The Trade Union Royal Commission report has been released -- here's what you need to know

Bill Shorten giving evidence before the Royal Commission in July.

The Royal Commission into Trade Union Governance and Corruption has referred more than 40 individuals to authorities, and recommended measures to better union governance, in its final report.

Referring to “widespread and deep-seated” misconduct, the report lists numerous union officials who may have commited crimes, including bribery and blackmail.

A total of 45 individuals have been referred to various authorities including the police, ASIC as well as the Fair Work Commission.
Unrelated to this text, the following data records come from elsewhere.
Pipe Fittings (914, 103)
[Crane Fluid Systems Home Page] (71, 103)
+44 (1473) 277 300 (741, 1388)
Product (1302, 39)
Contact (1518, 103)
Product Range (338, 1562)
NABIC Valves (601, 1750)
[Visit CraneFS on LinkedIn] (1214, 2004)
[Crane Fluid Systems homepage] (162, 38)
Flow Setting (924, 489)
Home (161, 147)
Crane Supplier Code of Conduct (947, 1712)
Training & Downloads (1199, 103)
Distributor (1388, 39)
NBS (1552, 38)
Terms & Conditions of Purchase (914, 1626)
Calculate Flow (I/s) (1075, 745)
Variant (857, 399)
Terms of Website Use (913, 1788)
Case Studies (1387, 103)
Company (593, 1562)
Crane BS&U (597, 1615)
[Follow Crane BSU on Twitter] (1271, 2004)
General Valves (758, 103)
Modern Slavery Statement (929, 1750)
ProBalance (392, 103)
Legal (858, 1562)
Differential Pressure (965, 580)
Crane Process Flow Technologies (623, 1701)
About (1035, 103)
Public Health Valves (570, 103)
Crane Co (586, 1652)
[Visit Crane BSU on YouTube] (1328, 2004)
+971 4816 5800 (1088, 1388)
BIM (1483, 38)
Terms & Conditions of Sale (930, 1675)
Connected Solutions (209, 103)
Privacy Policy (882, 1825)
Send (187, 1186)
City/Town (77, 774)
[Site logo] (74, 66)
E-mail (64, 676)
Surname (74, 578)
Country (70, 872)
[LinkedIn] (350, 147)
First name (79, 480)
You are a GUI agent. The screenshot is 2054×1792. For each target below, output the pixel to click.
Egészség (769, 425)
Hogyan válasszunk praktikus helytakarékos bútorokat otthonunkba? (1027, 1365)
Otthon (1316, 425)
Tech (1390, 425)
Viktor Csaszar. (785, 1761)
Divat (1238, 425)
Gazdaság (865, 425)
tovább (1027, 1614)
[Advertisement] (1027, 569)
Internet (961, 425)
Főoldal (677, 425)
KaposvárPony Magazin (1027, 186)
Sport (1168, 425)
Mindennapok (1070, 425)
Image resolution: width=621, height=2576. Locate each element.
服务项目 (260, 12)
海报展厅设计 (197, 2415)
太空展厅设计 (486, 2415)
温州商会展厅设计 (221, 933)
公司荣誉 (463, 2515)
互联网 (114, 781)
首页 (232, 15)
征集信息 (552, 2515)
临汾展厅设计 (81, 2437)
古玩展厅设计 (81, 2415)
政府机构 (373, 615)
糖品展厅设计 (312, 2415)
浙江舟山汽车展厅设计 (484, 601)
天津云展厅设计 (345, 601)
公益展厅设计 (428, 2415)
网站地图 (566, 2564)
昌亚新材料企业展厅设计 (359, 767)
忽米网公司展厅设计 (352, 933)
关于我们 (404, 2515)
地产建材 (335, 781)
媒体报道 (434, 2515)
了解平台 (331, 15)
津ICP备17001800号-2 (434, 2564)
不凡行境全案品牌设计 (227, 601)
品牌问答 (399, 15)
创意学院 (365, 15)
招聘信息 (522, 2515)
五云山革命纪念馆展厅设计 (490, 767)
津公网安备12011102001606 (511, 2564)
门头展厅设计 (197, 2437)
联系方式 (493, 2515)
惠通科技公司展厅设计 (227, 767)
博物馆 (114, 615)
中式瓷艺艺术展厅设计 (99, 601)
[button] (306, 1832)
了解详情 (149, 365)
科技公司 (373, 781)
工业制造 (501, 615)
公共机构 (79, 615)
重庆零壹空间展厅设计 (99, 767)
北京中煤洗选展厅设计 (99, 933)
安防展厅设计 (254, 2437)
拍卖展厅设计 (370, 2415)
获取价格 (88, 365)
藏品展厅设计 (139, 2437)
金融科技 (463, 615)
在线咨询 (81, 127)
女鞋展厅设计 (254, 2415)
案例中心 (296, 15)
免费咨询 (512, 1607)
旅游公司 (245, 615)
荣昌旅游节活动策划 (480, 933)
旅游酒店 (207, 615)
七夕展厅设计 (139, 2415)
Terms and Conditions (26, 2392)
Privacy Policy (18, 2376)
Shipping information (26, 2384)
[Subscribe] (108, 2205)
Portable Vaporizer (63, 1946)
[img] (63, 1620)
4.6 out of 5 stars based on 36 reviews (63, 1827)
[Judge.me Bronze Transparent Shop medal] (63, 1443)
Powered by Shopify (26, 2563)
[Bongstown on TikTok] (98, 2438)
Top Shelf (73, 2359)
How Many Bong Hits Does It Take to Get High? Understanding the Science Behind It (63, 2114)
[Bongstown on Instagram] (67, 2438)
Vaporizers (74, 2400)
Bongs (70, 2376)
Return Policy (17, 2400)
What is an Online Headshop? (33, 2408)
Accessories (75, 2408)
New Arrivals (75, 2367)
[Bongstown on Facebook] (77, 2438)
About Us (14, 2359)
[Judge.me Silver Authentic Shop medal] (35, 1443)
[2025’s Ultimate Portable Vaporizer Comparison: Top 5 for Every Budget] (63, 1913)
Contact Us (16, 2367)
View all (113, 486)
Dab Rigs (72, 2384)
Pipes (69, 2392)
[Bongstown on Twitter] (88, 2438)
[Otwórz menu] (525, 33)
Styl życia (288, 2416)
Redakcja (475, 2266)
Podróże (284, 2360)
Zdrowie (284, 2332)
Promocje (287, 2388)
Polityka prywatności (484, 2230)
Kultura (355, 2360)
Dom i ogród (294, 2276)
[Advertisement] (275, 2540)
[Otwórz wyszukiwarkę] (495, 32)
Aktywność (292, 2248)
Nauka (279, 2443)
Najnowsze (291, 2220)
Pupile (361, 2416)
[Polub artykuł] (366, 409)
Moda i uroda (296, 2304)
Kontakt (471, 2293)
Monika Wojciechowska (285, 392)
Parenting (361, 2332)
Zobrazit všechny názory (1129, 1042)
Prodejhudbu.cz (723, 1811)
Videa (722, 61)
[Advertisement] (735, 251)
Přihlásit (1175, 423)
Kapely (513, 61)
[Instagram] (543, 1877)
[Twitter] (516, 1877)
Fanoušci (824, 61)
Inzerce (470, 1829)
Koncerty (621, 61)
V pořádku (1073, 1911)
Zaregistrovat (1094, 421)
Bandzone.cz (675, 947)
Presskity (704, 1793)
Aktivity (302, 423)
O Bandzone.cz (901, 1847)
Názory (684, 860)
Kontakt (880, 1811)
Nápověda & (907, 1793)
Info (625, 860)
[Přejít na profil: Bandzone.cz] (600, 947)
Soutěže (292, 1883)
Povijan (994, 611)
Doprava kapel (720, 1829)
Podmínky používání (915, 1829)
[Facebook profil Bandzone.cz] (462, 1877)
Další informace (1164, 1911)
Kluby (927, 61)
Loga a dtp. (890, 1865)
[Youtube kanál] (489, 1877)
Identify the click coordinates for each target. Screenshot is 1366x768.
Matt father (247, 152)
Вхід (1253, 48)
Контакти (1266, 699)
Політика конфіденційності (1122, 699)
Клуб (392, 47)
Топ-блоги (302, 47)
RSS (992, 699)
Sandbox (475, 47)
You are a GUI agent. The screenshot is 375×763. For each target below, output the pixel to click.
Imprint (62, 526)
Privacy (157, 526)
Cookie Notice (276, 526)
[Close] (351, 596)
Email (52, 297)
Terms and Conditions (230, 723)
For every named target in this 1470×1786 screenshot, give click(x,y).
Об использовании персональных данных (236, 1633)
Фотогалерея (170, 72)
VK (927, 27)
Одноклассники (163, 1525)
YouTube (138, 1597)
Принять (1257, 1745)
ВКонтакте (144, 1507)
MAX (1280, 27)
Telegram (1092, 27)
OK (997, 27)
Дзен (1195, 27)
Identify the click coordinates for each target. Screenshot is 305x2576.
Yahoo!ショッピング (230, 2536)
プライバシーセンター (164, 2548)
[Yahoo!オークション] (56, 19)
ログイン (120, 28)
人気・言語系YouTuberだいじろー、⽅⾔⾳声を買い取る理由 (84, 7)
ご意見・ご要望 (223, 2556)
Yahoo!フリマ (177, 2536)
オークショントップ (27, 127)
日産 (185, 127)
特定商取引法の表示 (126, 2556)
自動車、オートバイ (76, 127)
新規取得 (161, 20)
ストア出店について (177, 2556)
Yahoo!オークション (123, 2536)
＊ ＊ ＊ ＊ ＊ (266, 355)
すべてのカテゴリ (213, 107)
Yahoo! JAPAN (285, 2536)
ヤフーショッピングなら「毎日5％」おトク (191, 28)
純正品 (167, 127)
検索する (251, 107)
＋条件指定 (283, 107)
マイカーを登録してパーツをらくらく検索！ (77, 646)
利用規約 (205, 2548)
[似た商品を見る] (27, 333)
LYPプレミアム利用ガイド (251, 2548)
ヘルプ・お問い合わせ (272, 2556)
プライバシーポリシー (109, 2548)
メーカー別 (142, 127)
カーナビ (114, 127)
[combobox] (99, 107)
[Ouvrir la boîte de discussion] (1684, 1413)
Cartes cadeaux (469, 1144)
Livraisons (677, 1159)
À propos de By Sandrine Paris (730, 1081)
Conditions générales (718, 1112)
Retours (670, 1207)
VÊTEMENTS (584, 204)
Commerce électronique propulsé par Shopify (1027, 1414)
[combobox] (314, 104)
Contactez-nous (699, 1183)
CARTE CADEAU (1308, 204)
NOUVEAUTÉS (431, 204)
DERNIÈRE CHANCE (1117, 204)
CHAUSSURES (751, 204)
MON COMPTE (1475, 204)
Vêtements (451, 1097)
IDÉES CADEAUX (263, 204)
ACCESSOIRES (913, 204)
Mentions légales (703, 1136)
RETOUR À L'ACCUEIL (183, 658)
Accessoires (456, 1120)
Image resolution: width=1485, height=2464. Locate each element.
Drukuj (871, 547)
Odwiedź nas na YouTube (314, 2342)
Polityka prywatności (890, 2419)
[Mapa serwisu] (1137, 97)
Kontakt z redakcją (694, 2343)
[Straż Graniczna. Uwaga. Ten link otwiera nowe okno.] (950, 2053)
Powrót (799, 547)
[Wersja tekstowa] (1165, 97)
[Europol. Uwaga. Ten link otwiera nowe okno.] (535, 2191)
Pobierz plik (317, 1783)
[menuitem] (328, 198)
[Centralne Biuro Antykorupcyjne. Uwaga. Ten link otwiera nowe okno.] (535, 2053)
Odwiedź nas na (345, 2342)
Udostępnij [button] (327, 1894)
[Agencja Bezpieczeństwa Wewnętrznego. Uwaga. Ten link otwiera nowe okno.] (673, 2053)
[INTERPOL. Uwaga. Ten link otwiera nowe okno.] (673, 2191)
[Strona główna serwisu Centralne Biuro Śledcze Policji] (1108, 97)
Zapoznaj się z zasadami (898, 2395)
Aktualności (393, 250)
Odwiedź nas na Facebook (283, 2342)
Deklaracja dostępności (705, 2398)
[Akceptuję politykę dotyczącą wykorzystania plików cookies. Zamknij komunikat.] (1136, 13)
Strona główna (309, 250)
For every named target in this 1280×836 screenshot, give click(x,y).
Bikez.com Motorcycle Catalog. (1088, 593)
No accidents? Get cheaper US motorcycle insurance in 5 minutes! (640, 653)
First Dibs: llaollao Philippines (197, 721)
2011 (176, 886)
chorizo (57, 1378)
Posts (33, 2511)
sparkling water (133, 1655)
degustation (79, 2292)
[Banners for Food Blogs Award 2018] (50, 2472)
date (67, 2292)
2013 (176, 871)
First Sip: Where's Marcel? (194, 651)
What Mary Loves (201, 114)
Overall, 93 referrals were made with more than half relating to potential criminal prosecutions.

Among those referred to authorities are:

  • Kathy Jackson — former Health Services Union national secretary
  • Cesar Melhem — former head of the Australian Workers Union
  • Dave Hanna — former Queensland CFMEU boss
  • Darren Greenfield — official at the NSW CFMEU

“It would be utterly naive to think that what has been uncovered is anything other than the small tip of an enormous iceberg,” reads the six-volume document which was released this morning.

“It is clear that in many parts of the world constituted by Australian trade union officials, there is room for louts, thugs, bullies, thieves, perjurers, those who threaten violence, errant fiduciaries and organisers of boycotts.”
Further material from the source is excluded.